◆ WHAT IS NEEDED: Although the records contain pictures, none belong in the copy: restate word for word only the lines from the one with "Task: Click the Info" through the one with "This screenshot has width=681, height=278.", both included.

◆ RECORDS TO PROCESS:
= = = =

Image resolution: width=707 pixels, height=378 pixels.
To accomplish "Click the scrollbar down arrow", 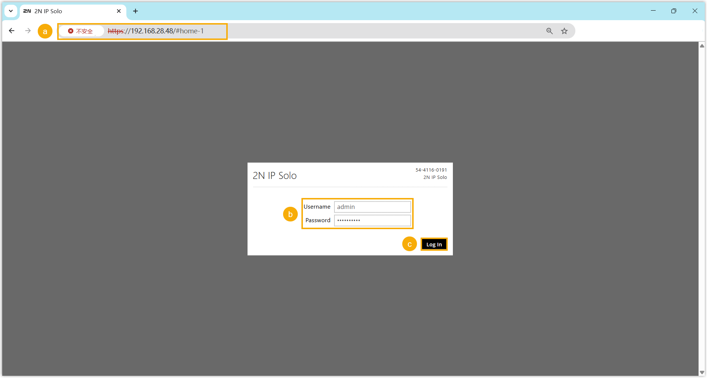I will pos(702,373).
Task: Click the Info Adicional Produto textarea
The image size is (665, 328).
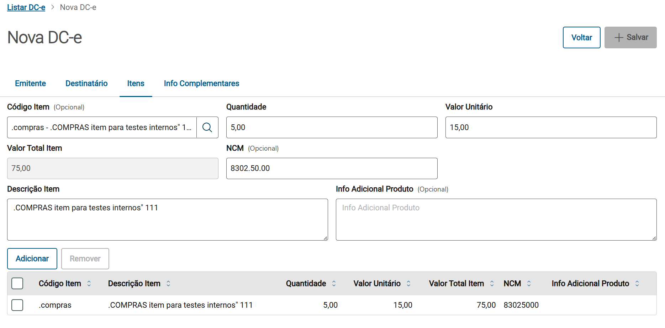Action: pos(496,220)
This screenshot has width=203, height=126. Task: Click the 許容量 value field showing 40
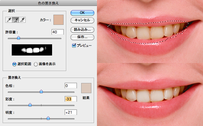click(57, 32)
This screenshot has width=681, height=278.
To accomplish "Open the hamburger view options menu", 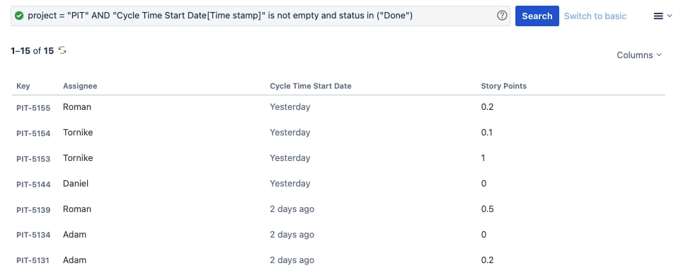I will point(658,16).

= = = =

◆ RESULT OF THE TASK:
Task: Click the Info Adicional Produto textarea
The image size is (665, 328).
Action: pos(496,220)
This screenshot has width=203, height=126. Task: Click the 許容量 value field showing 40
click(57, 32)
This screenshot has width=681, height=278.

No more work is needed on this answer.